Example: "Don't book Basic Economy if you need carry-on" is a good heuristic, but there are exceptions (personal item only, very short trip). How do you encode "usually avoid, but sometimes okay"? We're experimenting with showing confidence scores: "78% of travelers with carry-ons regret booking Basic Economy."

Conclusion

Flight booking is a high-cardinality problem - 5,000+ options, three competing signals, and no universal right answer. Traditional search engines pushed this complexity onto users. At Otto, we handle it with agentic AI.

The core challenges:

  1. Ranking requires three-way reasoning: Personal preferences, trip constraints, and EA common sense often contradict each other. The model needs to infer priority and explain trade-offs convincingly.

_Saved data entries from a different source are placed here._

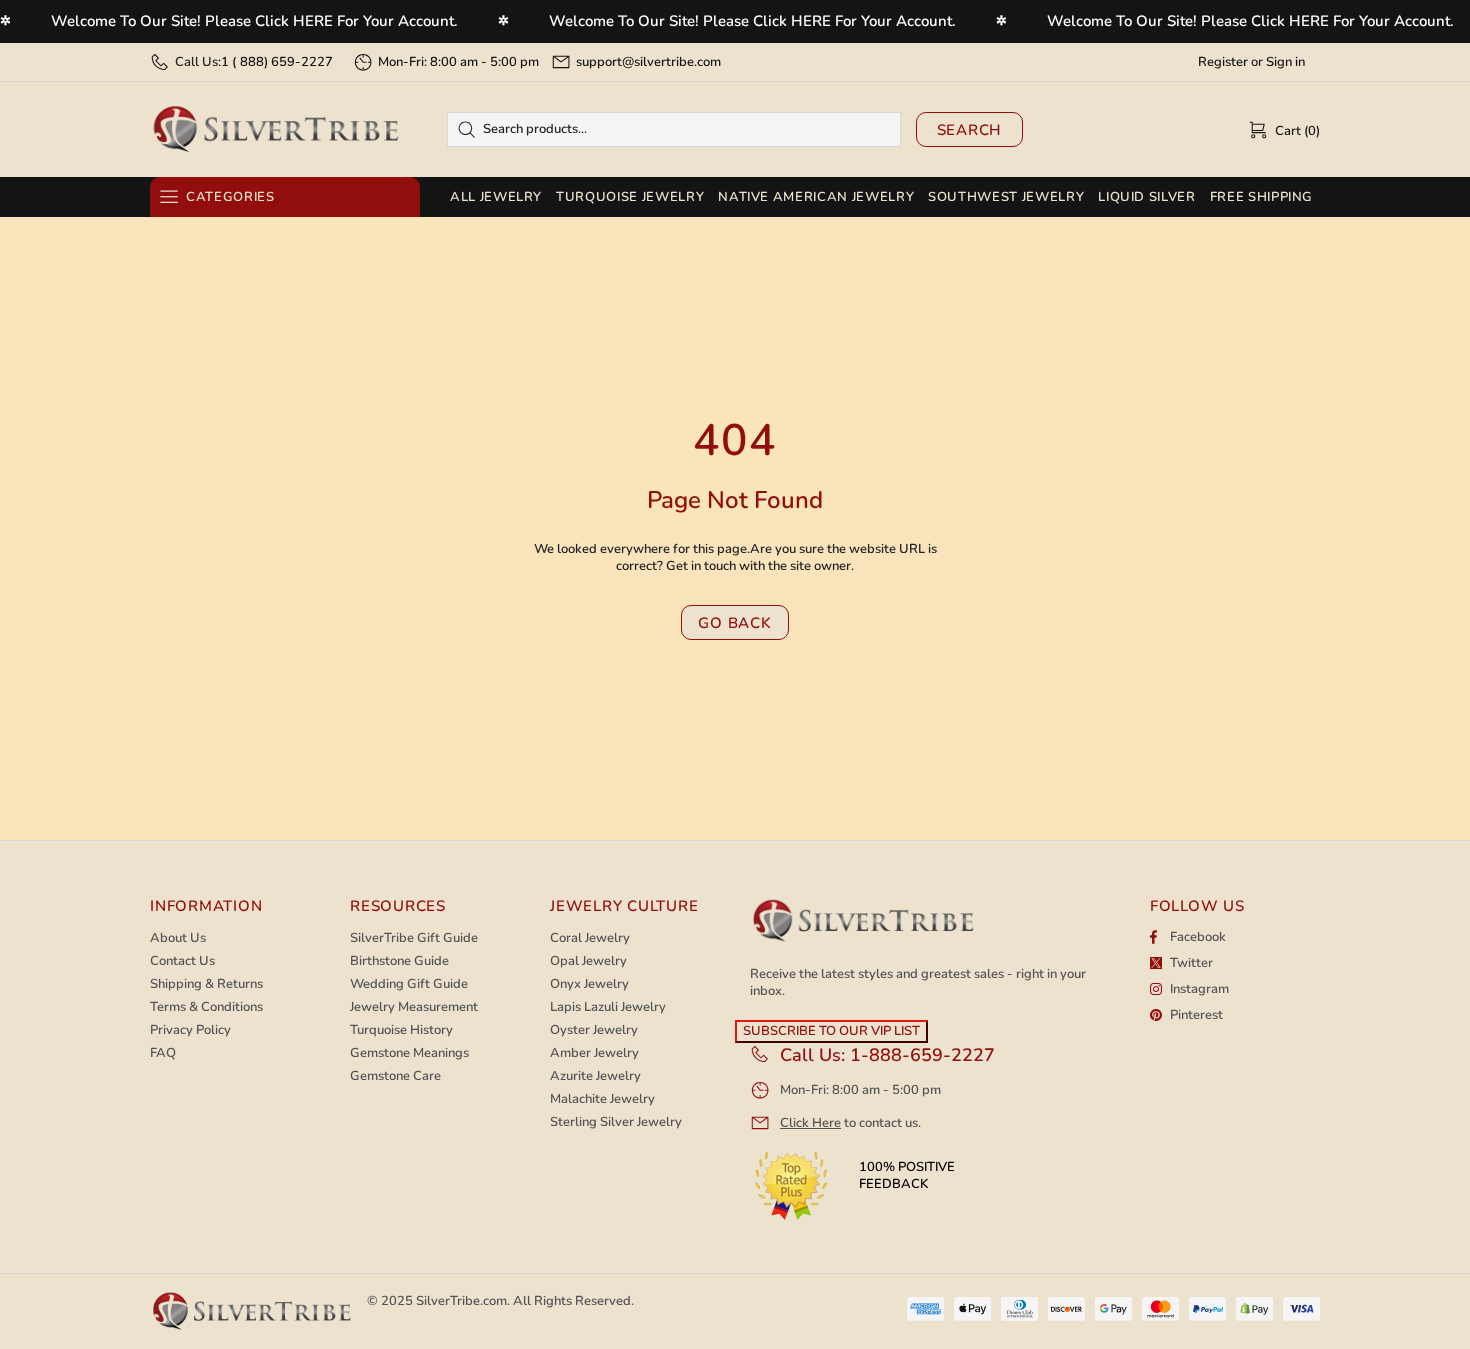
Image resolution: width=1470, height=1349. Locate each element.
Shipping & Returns (206, 984)
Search (970, 130)
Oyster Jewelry (594, 1030)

  2. Context windows force architectural decisions: You can't fit 5,000 options in a prompt. Hierarchical search with diversity sampling preserves exploration space while enabling deep reasoning.

  3. Latency matters more than we expected: Streaming partial results keeps users engaged while the agent completes reasoning.

We've learned that agentic AI shines in high-cardinality search problems - not just flight booking, but any domain where the perfect answer depends on implicit preferences and contextual trade-offs.

If you're building something similar, I'd love to hear:

  • How do you handle multi-objective optimization when objectives conflict?
  • What techniques have you found for maintaining large search spaces with limited context?
  • How do you validate that your agent isn't missing good options?